More random python observations from a perl programmer
nascheme at ucalgary.ca
Sat Aug 21 20:50:26 CEST 1999
I think you misunderstand the intention of my post. I am not
trying to defend Python on point. Python is not perfect. I am
trying to give some information of why things are the way they
are and am trying to help a new user of the language understand
Is it really productive to keep repeating that length one tuples
in Python are weird?
Tom Christiansen <tchrist at mox.perl.com> wrote:
> nascheme at ucalgary.ca (Neil Schemenauer) writes:
>:It is not too hard to remember what is mutable and what is not.
>I'm not sure that this maps well to the way people think, considering
>that everyone keeps telling me that it's "just something you have to
>learn and/or get used to", which means it's not intuitive at first.
>And that was my point of listing it as a gotcha.

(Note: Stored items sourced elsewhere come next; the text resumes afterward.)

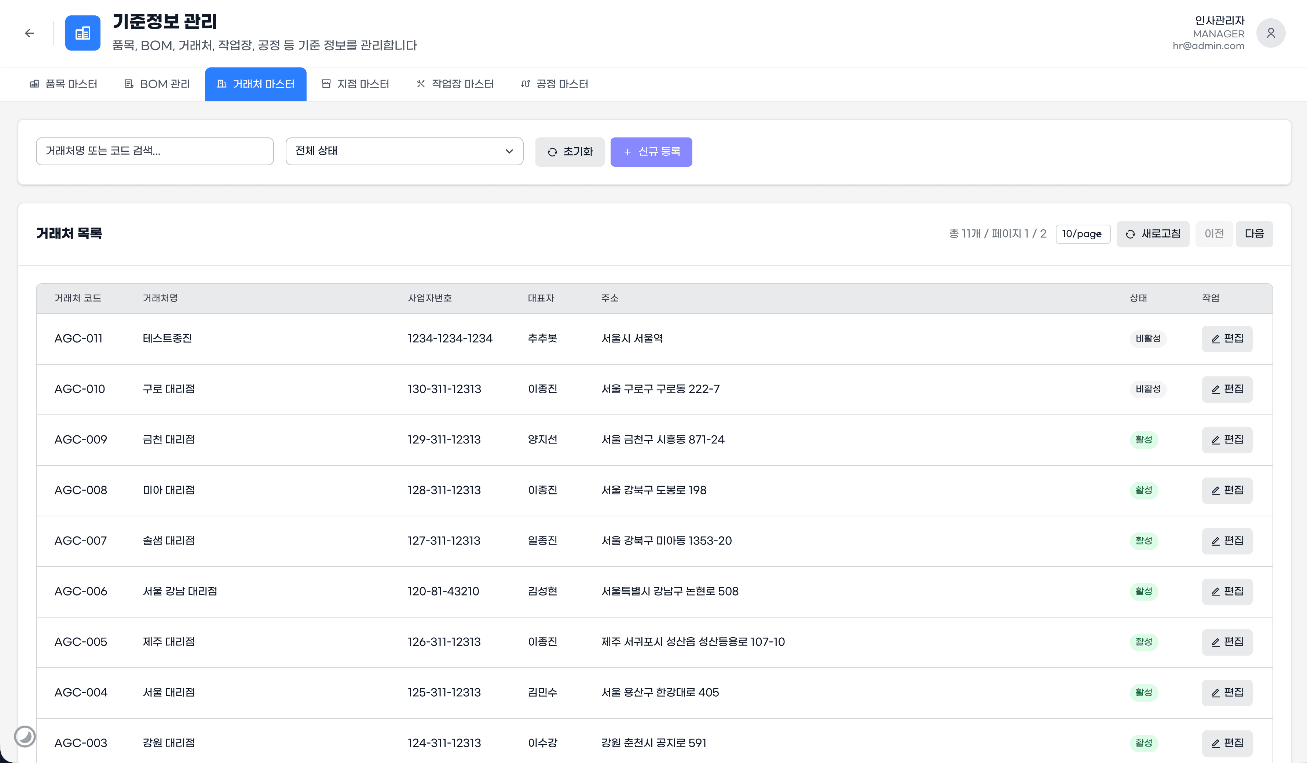1307x763 pixels.
Task: Go to the 작업장 마스터 tab
Action: pos(455,84)
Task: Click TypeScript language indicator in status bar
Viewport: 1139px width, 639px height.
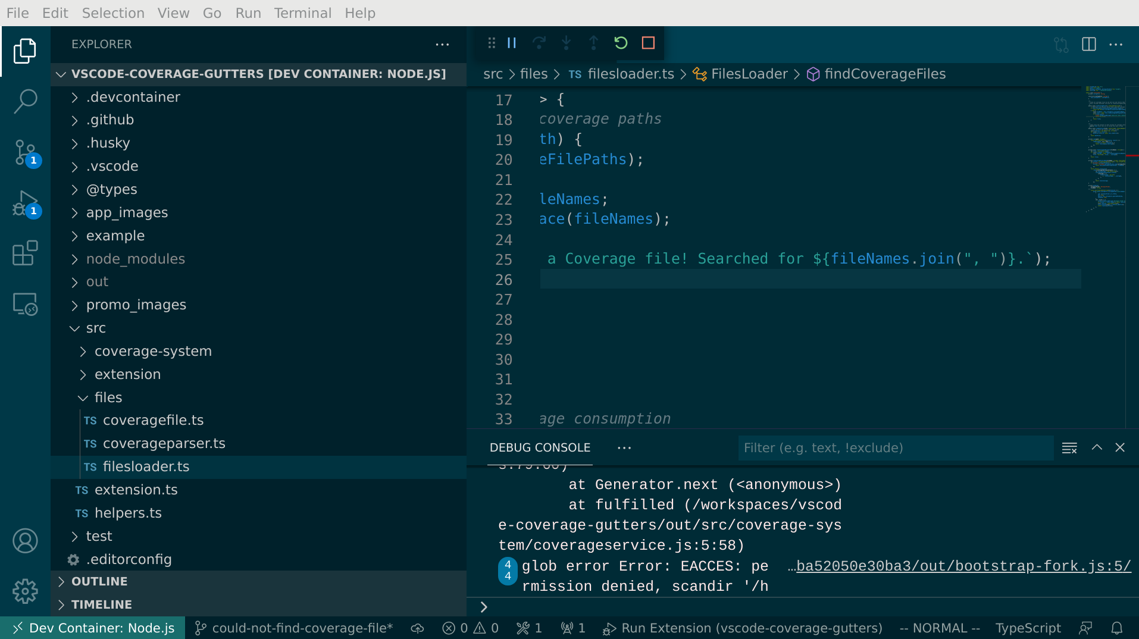Action: pos(1028,628)
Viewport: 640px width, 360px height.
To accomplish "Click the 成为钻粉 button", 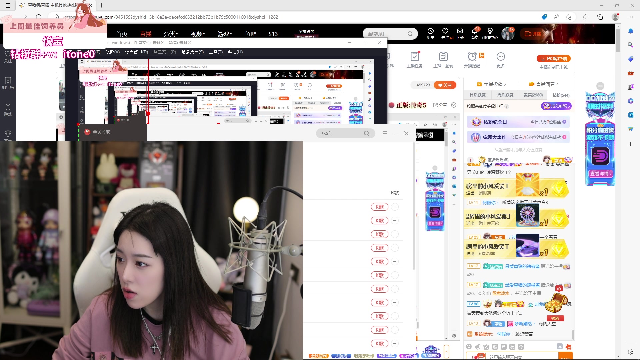I will [x=556, y=106].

I don't deny that this is a gotcha.
> Why can python copy sequences of chars (1-byte strings)
> s = "this stuff"
> t = s
>But as soon as you have a sequence of, oh, integers for example, you
>can't use the same set-up. Very odd.
You are still confused. Python does not copy anything
implicitly. Read my other post about this. Maybe the id()
function will help:
>>> a = 'hello'
>>> b = a
[on perl copying objects]
>Yes, with 1st-class arrays (you say lists) and hashes (you say
>dictoinaries). But not with instances, which are always by definition
>references, and suffer the same confusion. That's why base types
>are easier to use for many "accidental programmers".
What happends when you have a large array and pass it to a
function? This seems pretty inefficient. If the array is not
copied then why are they so many rules about when something is
copied and when it is not.
>:> Slices in Python must be contiguous ranges of a sequence.

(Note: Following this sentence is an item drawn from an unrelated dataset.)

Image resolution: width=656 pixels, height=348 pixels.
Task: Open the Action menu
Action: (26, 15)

>:> In Perl, there's no such restriction.
>:Use a dictionary if you want this.
>Huh? How would I use a dictionary
Sorry, I didn't read you problem close enough.
[on del as a statement]
>I *really* don't undertsand this. Why does Python have so many
>"statements" compared with C or Perl? What does this actually buy you?
>I can remove variable bindings just fine with the undef() or delete()
>functions in Perl, without needing to sacrifice an entire *statement*
>in the grammar for this! There must be something important that I'm
>not understanding here, and I'd like to.
That undef() must be an interesting function to be able to modify
the binding of its caller. You don't see a conceptual problem
with this? Can user written functions do this too?